MATERIAL FOR THIS EXERCISE =>
^^^^

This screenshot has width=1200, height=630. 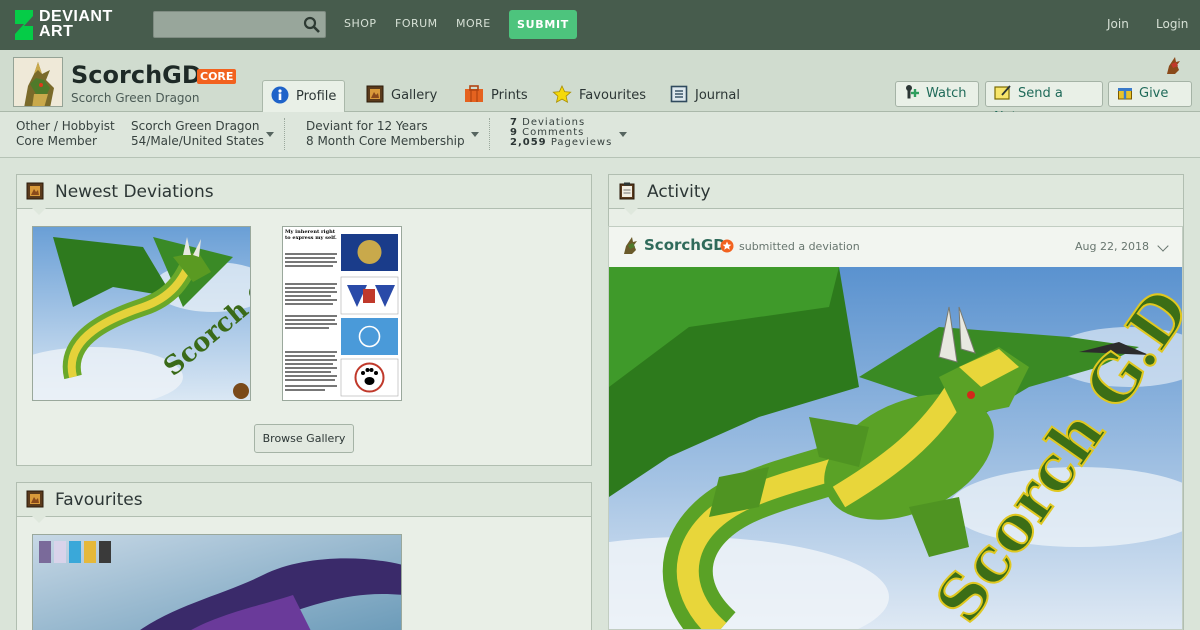 What do you see at coordinates (196, 126) in the screenshot?
I see `real-name: Scorch Green Dragon` at bounding box center [196, 126].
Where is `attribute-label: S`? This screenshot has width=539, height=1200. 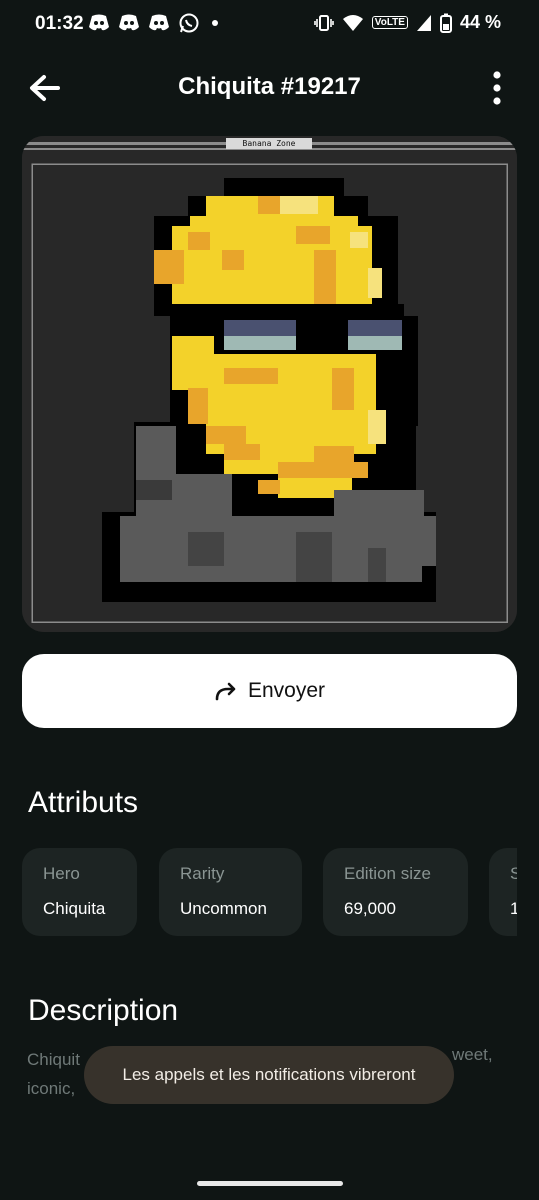
attribute-label: S is located at coordinates (514, 874).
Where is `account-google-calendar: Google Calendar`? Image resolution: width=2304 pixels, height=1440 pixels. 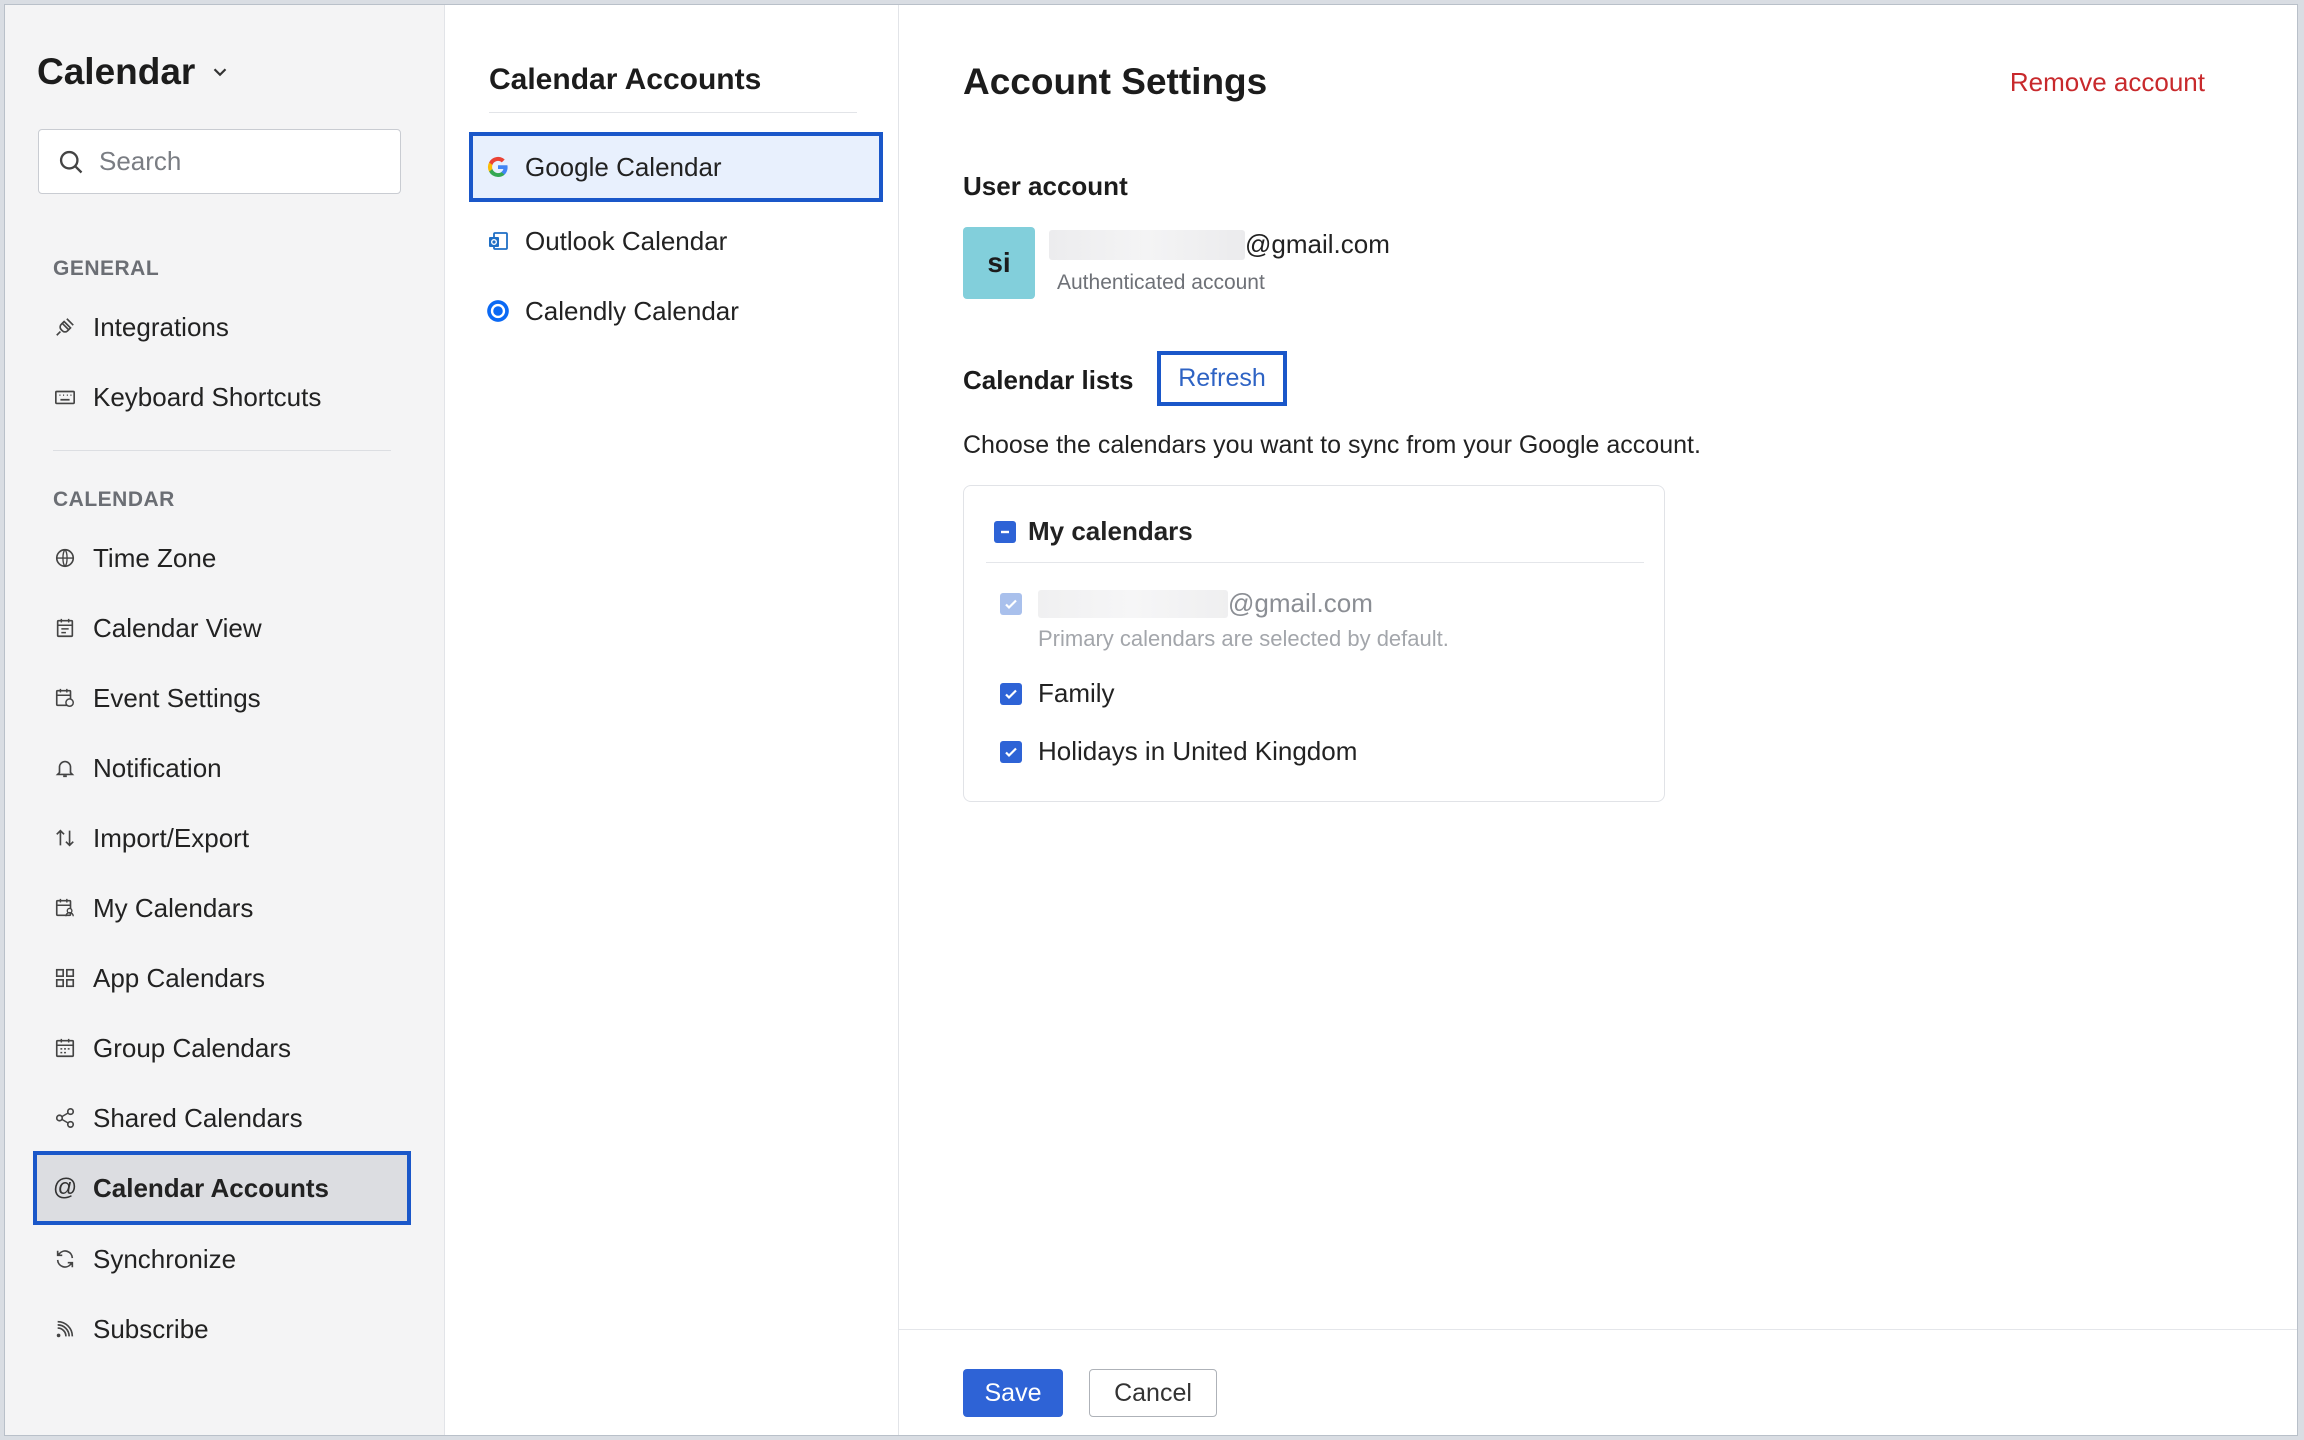
account-google-calendar: Google Calendar is located at coordinates (676, 167).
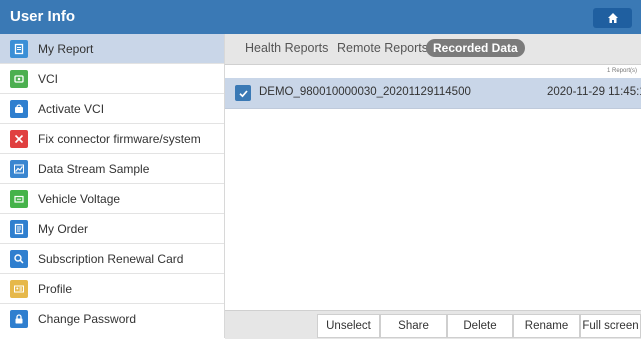  What do you see at coordinates (112, 79) in the screenshot?
I see `sidebar-item-vci: VCI` at bounding box center [112, 79].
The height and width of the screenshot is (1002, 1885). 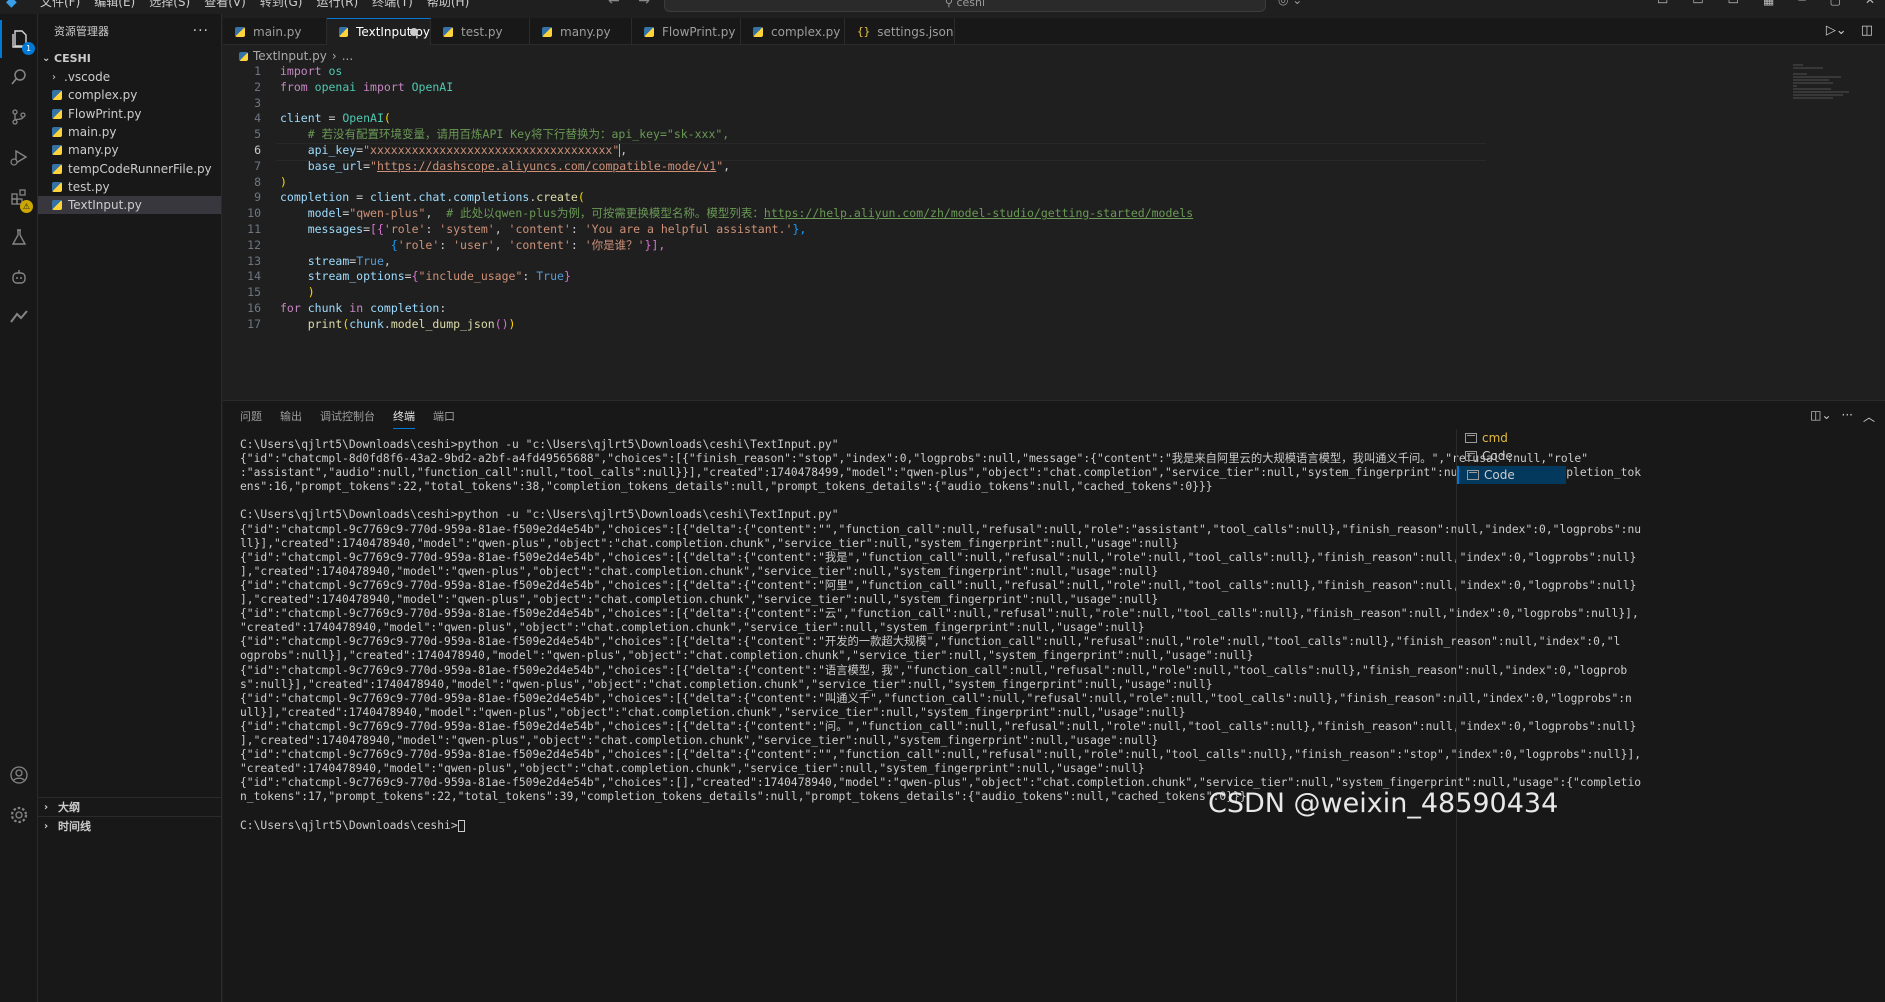 What do you see at coordinates (1512, 474) in the screenshot?
I see `terminal-item-code-active: Code` at bounding box center [1512, 474].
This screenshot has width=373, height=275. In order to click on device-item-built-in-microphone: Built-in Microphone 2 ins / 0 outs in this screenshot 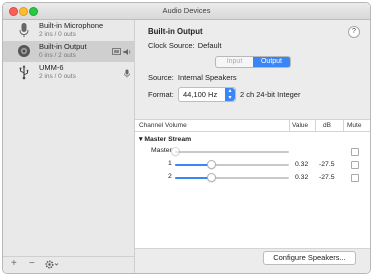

^^^^

ASSIGNMENT =>
Starting at the line of the records above that contains "has width=539, height=1200." and ending after the line that contains "center [112, 79].", give those lines as a numbered list with blank lines left out. Leave the pictures out of your answer.

EXERCISE RESULT =>
1. Where is `attribute-label: S`? This screenshot has width=539, height=1200. 
2. attribute-label: S is located at coordinates (514, 874).
3. Where is `account-google-calendar: Google Calendar`? Image resolution: width=2304 pixels, height=1440 pixels. 
4. account-google-calendar: Google Calendar is located at coordinates (676, 167).
5.   What do you see at coordinates (112, 79) in the screenshot?
6. I see `sidebar-item-vci: VCI` at bounding box center [112, 79].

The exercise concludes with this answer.